- Origin: Asbury Park, New Jersey
- Genres: Post-rock
- Years active: 2010–present
- Labels: Deep Elm Records
- Members: Jimmy Boyce; John Cannon; Howie Cohen; Zachary West; Garrett Yaeger;
- Website: athleticsmusic.bandcamp.com

= Athletics (band) =

American post-rock band

Athletics are an American post-rock band from Asbury Park, New Jersey.

==History==
Athletics began in 2010, releasing their first album, Why Aren't I Home?, on Deep Elm Records. In 2012, Athletics self-released their second full-length album titled Who You Are Is Not Enough. The album was mixed by Moving Mountains Gregory Dunn.

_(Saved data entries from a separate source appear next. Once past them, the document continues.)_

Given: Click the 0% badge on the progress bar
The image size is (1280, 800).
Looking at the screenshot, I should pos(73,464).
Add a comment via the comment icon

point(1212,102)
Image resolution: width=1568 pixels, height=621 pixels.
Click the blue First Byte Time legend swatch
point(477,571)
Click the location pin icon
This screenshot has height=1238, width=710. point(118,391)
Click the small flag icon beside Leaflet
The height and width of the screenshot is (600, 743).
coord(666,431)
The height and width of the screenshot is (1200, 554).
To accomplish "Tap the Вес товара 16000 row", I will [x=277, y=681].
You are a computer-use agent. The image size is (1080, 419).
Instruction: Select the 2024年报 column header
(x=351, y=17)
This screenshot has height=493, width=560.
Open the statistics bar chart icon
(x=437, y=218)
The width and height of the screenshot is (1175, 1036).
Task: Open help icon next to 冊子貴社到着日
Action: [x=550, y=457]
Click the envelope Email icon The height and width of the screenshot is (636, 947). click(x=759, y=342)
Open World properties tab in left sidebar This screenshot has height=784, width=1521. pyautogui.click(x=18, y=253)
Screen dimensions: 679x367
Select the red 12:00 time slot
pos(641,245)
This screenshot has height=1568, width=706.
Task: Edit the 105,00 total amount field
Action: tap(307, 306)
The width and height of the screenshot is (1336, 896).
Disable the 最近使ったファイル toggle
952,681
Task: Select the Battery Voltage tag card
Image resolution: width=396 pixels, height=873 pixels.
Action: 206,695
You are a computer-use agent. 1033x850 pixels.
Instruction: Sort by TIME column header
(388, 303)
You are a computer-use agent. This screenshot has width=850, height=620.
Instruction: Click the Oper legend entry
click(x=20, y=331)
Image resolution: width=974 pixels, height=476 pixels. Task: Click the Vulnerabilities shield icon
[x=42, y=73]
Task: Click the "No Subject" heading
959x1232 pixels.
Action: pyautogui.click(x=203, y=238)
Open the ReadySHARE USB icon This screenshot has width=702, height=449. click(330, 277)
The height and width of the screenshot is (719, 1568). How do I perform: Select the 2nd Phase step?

The band was featured in Alternative Press's 2015 list of "100 Bands You Need To Know". In 2016, Athletics released an EP titled When To Run, Where To Hide.

==Discography==
Studio albums
- Why Aren't I Home (2010, Deep Elm Records)
- Who You Are Is Not Enough (2012, self-released, re-released in 2014 by Deep Elm Records)
- What Makes You Think This Is How It All Ends? (2025, Deep Elm Records)
EPs
- Stop Torturing Yourself (2012, Deep Elm)
- When To Run, Where To Hide (2016, Deep Elm)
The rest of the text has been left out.